Problems to work on:
a) Determine whether each statement agrees with the Viśiṣṭādvaita commentary below, answering yes or no and quoting the deciding words: (i) the futility of these people's efforts results from Bhagavān withholding; (ii) Bhagavān's descent in human form is called an act of supreme compassion; (iii) those who embrace rākṣasī and āsurī prakṛti treat the Lord as equal to an ordinary being.
b) Carry the Viśiṣṭādvaita commentary below forward from its final sentence, keeping its formal tone.
#### Document section ####

  • Rāmānujaviśiṣṭādvaita

    Bhagavān's descent in a human form is an act of supreme karuṇā (compassion), yet those who embrace rākṣasī and āsurī prakṛti let that very compassion be veiled: they cannot see the Lord as sarveśvara, treating him instead as equal to an ordinary being. Their hopes, undertakings, and even their knowledge of the Lord's all-pervading reality in all cit and acit are therefore mogha — not because Bhagavān withholds, but because their inverted cognition (viparīta-jñāna) makes every approach miss its mark. The verse indicts not wickedness alone but the cognitive collapse that makes Bhagavān inaccessible even when present.
#### Recorded information ####
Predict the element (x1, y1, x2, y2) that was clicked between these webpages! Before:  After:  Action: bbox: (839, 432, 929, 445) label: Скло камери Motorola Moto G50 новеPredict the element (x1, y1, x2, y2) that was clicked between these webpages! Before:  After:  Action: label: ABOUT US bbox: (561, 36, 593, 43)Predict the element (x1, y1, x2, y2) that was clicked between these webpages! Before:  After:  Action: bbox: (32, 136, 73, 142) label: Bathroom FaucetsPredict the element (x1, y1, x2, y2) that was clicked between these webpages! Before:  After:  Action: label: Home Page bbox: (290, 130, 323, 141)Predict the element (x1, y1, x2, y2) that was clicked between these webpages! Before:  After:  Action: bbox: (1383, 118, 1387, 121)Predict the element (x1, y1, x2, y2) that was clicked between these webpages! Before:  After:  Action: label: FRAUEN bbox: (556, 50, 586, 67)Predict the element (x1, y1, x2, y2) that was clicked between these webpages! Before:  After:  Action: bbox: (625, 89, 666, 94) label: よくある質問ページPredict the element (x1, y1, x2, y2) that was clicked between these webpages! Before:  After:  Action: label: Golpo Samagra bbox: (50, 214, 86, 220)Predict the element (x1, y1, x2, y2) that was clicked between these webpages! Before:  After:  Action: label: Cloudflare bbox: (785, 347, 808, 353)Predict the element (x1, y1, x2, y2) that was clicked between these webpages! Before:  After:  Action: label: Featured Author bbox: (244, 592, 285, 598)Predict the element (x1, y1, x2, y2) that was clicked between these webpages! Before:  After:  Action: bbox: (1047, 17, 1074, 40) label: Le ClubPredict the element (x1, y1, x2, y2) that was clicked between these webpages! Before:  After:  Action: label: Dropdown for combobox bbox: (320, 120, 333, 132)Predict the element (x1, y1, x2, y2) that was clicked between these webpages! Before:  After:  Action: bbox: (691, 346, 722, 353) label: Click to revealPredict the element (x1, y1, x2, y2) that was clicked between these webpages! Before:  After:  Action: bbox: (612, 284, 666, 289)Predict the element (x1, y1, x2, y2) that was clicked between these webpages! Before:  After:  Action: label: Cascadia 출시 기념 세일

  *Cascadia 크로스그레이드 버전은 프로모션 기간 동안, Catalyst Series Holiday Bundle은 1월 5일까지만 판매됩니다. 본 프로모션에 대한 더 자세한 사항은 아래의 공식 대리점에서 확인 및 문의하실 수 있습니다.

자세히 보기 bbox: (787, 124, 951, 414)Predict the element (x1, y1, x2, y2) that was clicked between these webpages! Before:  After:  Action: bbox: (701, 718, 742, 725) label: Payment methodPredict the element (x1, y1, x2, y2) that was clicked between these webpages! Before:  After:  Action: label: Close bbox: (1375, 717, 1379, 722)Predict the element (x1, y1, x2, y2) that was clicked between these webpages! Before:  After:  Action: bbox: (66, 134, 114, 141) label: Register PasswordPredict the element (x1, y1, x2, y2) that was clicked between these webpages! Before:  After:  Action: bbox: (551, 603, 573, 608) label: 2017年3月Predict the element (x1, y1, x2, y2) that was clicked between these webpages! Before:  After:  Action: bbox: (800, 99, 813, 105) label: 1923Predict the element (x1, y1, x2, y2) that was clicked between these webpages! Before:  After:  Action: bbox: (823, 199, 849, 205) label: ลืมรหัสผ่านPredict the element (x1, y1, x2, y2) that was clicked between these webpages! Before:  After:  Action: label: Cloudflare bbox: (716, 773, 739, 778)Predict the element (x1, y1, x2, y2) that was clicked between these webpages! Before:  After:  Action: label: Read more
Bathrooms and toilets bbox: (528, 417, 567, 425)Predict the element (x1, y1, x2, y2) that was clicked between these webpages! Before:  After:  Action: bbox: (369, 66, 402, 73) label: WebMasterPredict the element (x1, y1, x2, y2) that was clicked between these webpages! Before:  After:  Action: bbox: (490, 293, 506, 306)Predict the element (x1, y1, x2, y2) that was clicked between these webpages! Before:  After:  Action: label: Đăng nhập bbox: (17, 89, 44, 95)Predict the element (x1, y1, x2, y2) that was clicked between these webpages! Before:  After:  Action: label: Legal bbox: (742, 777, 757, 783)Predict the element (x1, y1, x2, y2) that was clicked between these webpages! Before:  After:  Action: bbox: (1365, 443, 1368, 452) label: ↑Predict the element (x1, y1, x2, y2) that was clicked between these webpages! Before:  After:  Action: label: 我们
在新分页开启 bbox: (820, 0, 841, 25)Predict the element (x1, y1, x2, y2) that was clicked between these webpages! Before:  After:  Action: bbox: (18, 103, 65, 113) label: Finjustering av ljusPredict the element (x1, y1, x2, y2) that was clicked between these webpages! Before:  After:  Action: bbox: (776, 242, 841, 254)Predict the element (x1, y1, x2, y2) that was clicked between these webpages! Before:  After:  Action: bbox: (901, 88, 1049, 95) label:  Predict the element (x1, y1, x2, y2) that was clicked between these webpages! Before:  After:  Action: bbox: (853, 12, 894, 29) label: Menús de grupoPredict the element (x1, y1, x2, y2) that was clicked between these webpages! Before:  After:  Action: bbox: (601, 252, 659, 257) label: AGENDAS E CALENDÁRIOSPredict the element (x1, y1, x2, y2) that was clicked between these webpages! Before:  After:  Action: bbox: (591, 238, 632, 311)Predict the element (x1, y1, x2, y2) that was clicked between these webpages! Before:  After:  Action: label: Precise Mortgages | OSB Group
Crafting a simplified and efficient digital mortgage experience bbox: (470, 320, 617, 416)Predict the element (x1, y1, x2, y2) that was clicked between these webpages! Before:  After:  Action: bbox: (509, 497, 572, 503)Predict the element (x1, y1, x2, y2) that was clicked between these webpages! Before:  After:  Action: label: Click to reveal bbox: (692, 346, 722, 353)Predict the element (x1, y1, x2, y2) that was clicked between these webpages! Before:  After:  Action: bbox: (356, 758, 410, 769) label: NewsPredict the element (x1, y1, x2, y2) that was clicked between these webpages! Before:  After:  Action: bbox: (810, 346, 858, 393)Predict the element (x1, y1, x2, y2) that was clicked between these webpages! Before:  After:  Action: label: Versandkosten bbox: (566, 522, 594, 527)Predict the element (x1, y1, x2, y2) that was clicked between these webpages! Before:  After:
####
Per-task answers:
a)
(i) No: "not because Bhagavān withholds, but because their inverted cognition (viparīta-jñāna) makes every approach miss its mark"
(ii) Yes: "Bhagavān's descent in a human form is an act of supreme karuṇā (compassion)"
(iii) Yes: "treating him instead as equal to an ordinary being"

b)
    divergence: Rāmānuja: 'mama manuṣyatve parama-kāruṇyādi-paratva-tirodhāna-karīm... śrītāḥ... sarvatra vigata-yāthātmya-jñānāḥ māṃ sarveśvaram itarasamaṃ matvā.'

  • Madhvadvaita

    Every goal a bhagavad-dveṣin (hater of the Lord) pursues — heavenly reward through yajña, liberation through brahma- or rudra-bhakti, any puruṣārtha whatsoever — falls utterly void, for Nārāyaṇa is the sole dispenser of all fruit and he declares: 'Those who revile me, the cruel and wicked, I hurl repeatedly into saṃsāra' (BG 16.19). Even the extreme case of Śiśupāla is not a counter-example: those kings attained liberation because they were former devotees fulfilling a curse-cycle, not because enmity itself is salvific — their bhāva was always Viṣṇu-oriented beneath the apparent dveṣa. The rākṣasī prakṛti is the efficient cause of such enmity, making the dveṣin structurally incapable of the surrender that alone opens any gate.

    divergence: Madhva cites MBh Mokṣadharma, Bhāgavata 7.1.30, 11.5.48, and Sāmaveda Śāṇḍilya-śākhā to establish that no upāya except Viṣṇu-bhakti yields any amushmic (post-mortem) good for a bhagavad-dveṣin.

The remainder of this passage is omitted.